Solr contextual synonyms using payloads
Add "contextual" synonyms to Solr using payloads.

Contextual Synonyms

A single term can relate to different concepts in the same field/document. We call a "contextual synonym" to a synonym only appliend to one (or more) specific tokens withing a field.

The principle behind this component is explained in this post. This code is provided as a support for the given post. Although a very similar approach was used in a production environment.

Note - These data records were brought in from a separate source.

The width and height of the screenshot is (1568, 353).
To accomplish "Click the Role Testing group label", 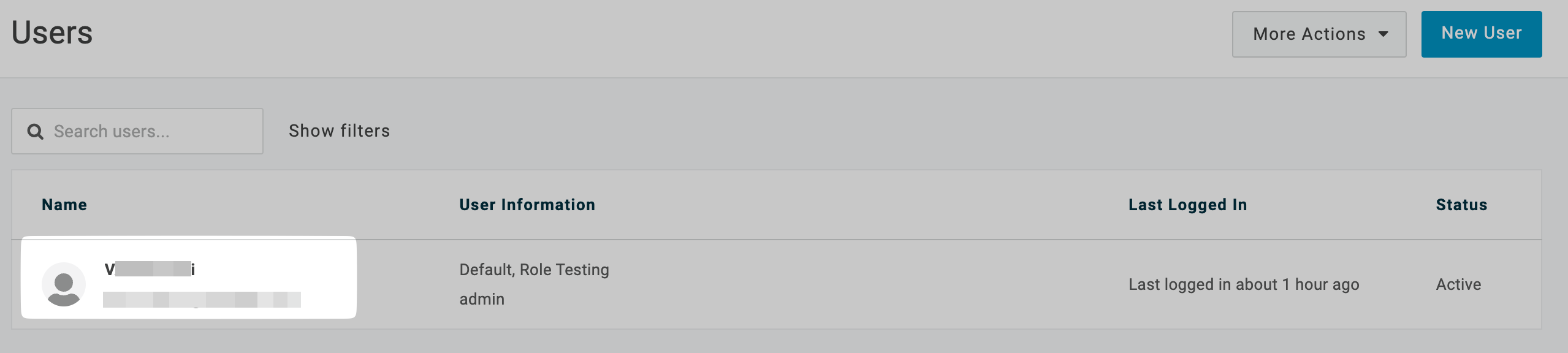I will click(x=565, y=269).
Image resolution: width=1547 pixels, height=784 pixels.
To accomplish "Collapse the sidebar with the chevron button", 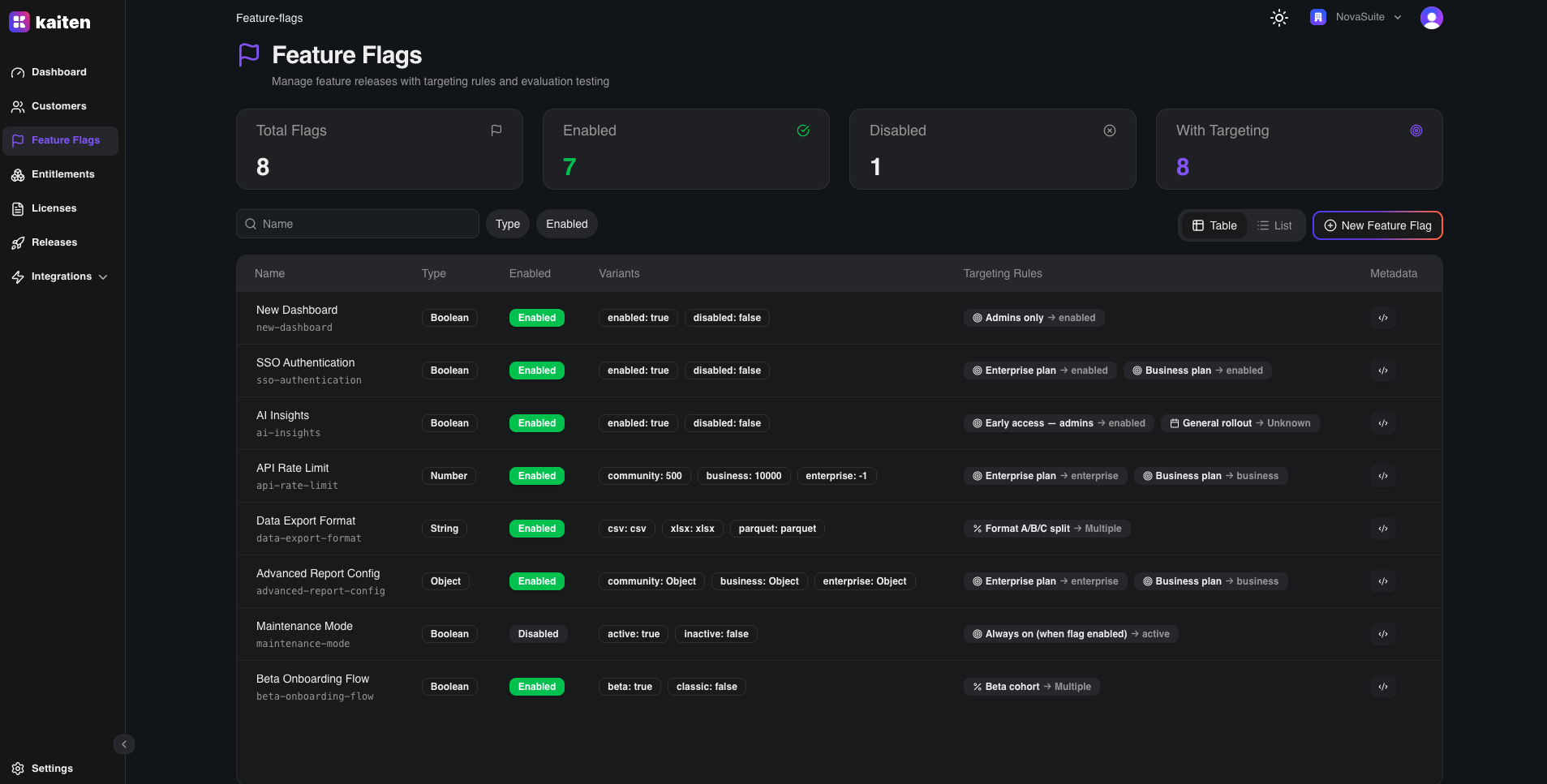I will (124, 744).
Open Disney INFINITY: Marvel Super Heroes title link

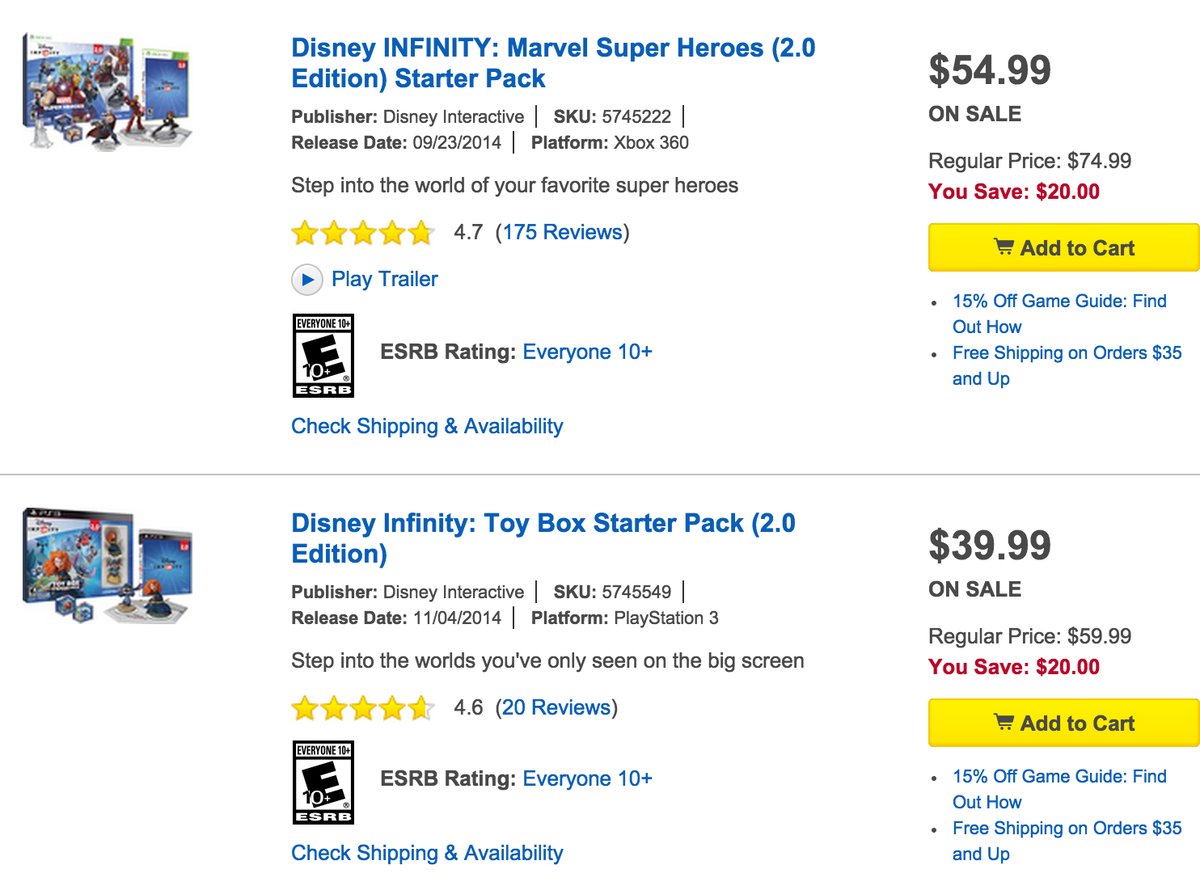pos(552,63)
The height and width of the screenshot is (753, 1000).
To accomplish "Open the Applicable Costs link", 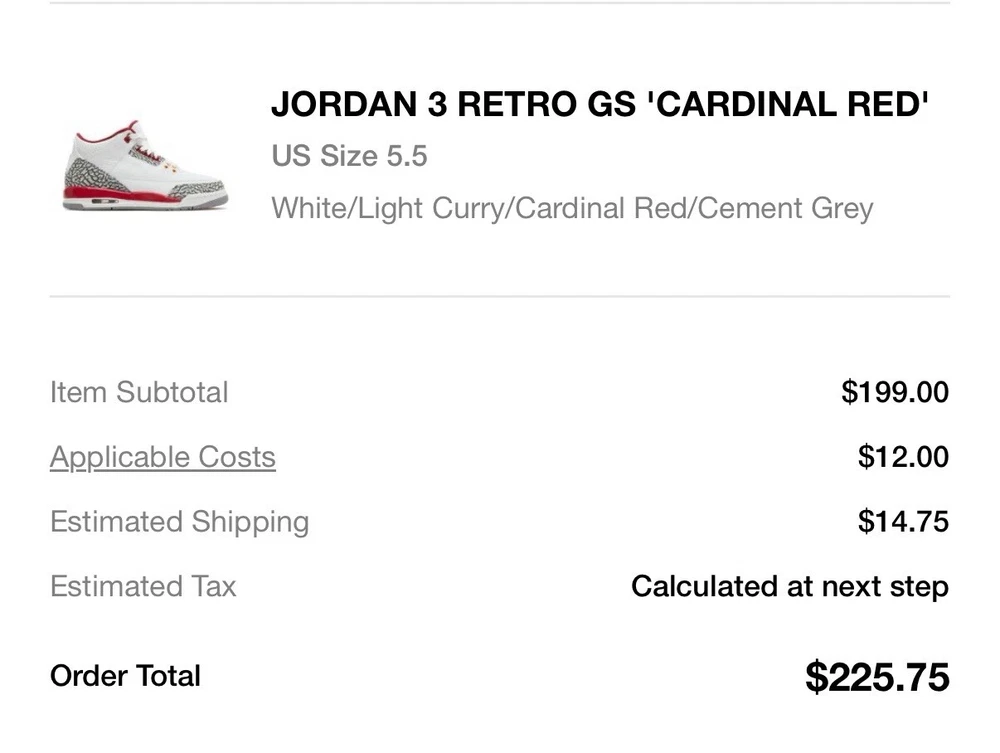I will [162, 457].
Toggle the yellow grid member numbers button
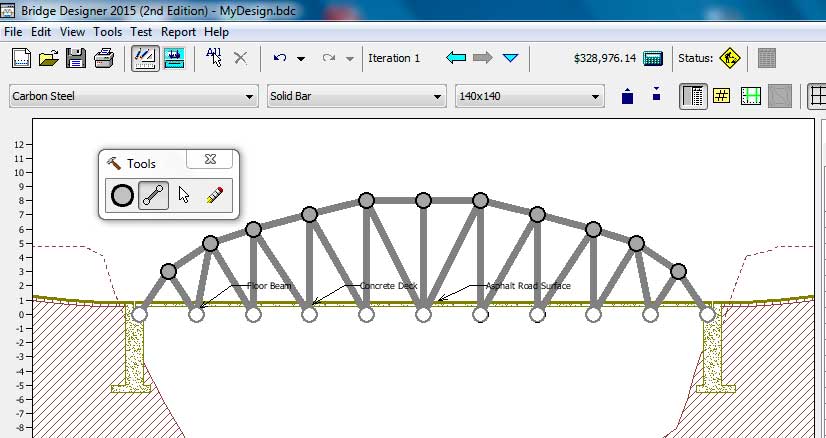826x438 pixels. click(x=722, y=96)

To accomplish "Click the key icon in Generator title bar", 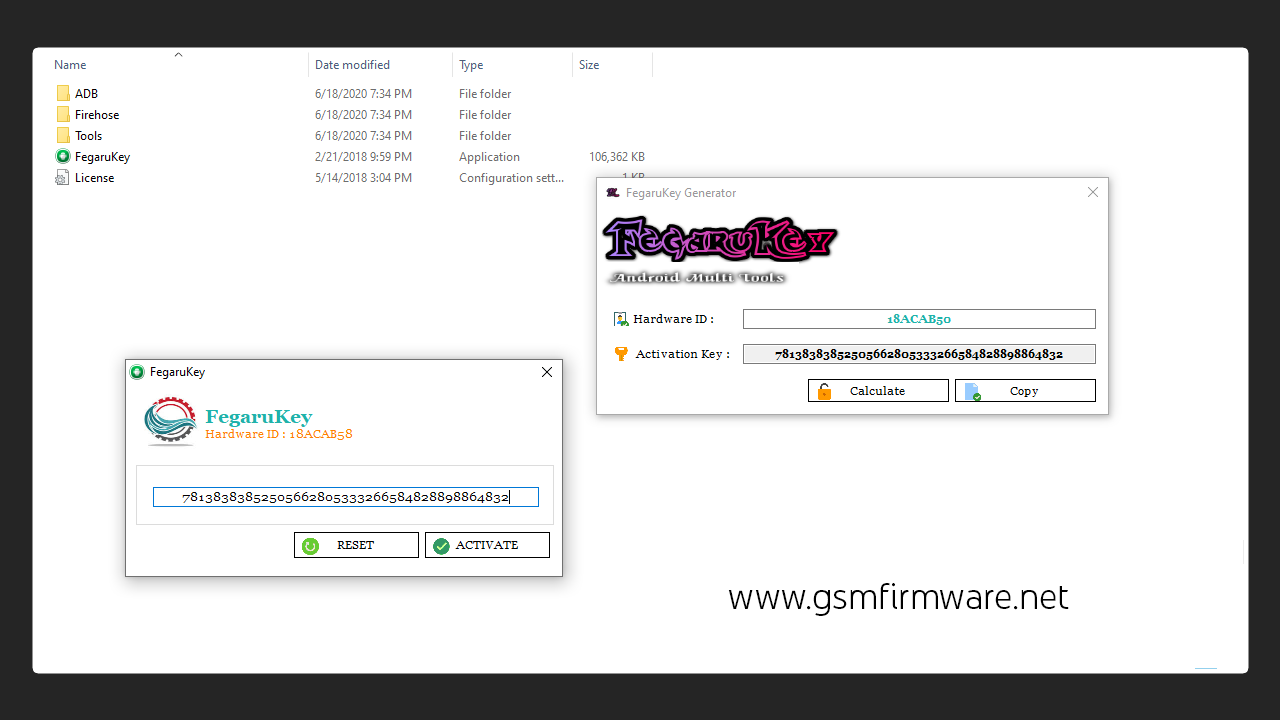I will (x=612, y=192).
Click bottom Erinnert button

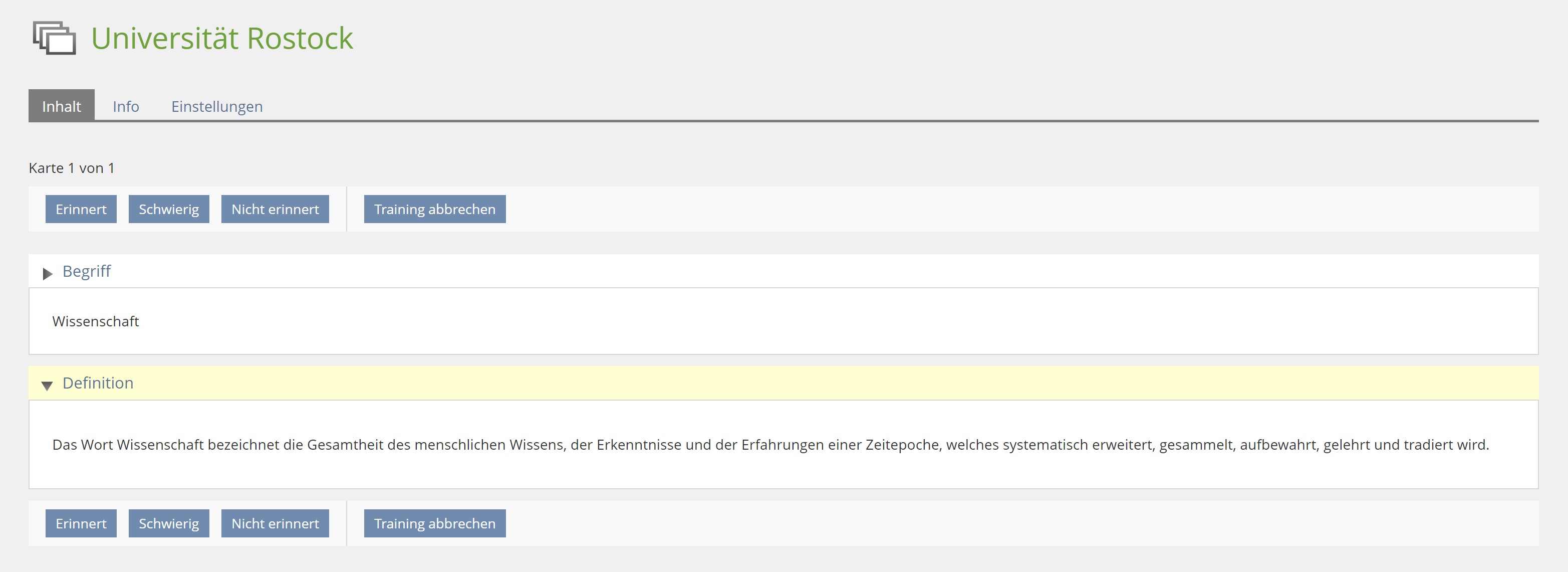[x=81, y=523]
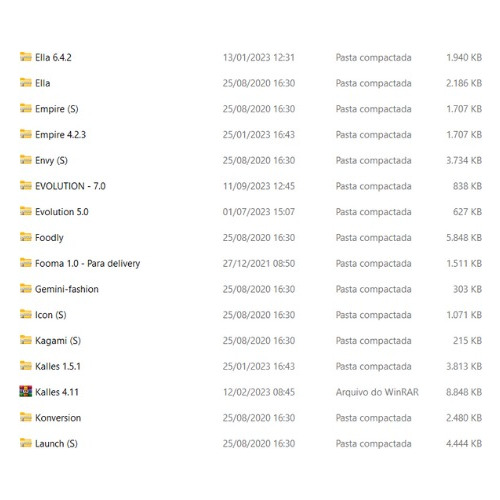Image resolution: width=500 pixels, height=500 pixels.
Task: Click the Empire 4.2.3 file name
Action: coord(60,135)
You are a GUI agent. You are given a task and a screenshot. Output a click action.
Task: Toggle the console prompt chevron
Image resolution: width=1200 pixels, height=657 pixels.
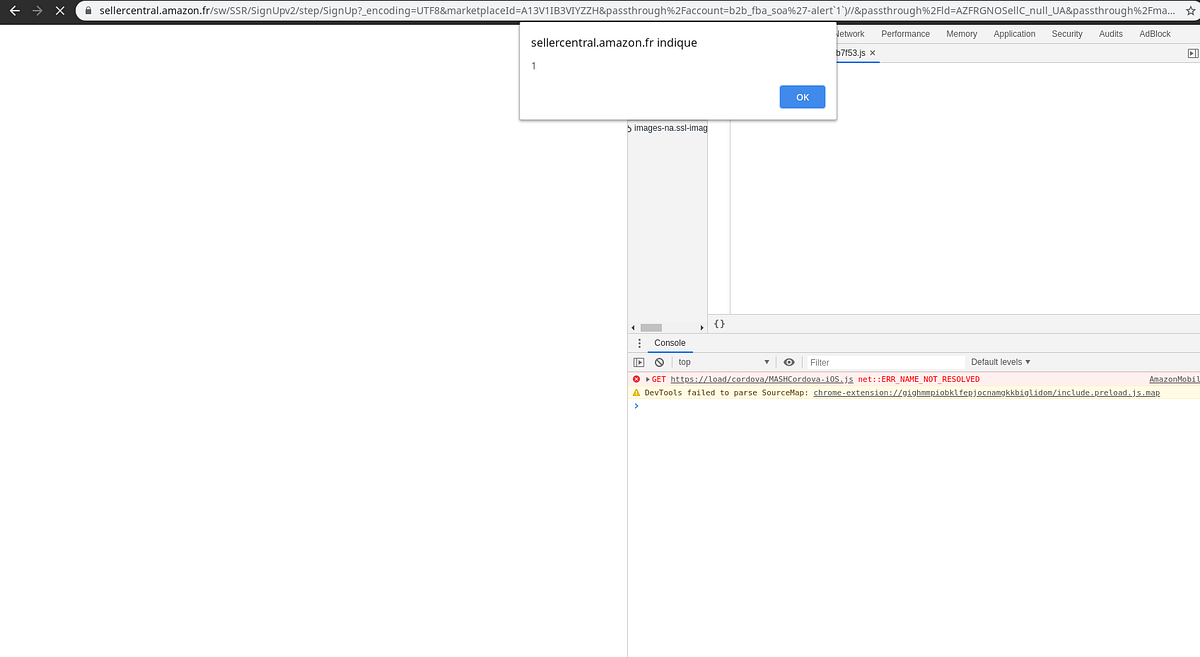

To build the project just execute

mvn -e package


You can wrap the .jar file on the target/ directory and add it to your Solr/Fusion installation. After that you need to add the filter to one of your fieldtype:

<fieldtype name="payloads" stored="false" indexed="true" class="solr.TextField" >
   <tokenizer class="solr.WhitespaceTokenizerFactory"/>
   <filter class="solr.DelimitedPayloadTokenFilterFactory" delimiter="|" encoder="identity"/>
   <filter class="solr.custom.PayloadSynonymTokenFilterFactory"/>

Once your fieldtype is defined we can use the very helpful Analysis page of the Solr Admin UI to check if things are working as expected. If we use the test string: Bill|Clinton talked about the bill in the Field value (index) input and select our payload fieldtype we can see an output similar to what is shown in the figure.

Solr Admin UI

A quick inspection, reveals that the tokens Bill and Clinton have the same positional information. Also the Clinton token has a defined type of SYNONYM.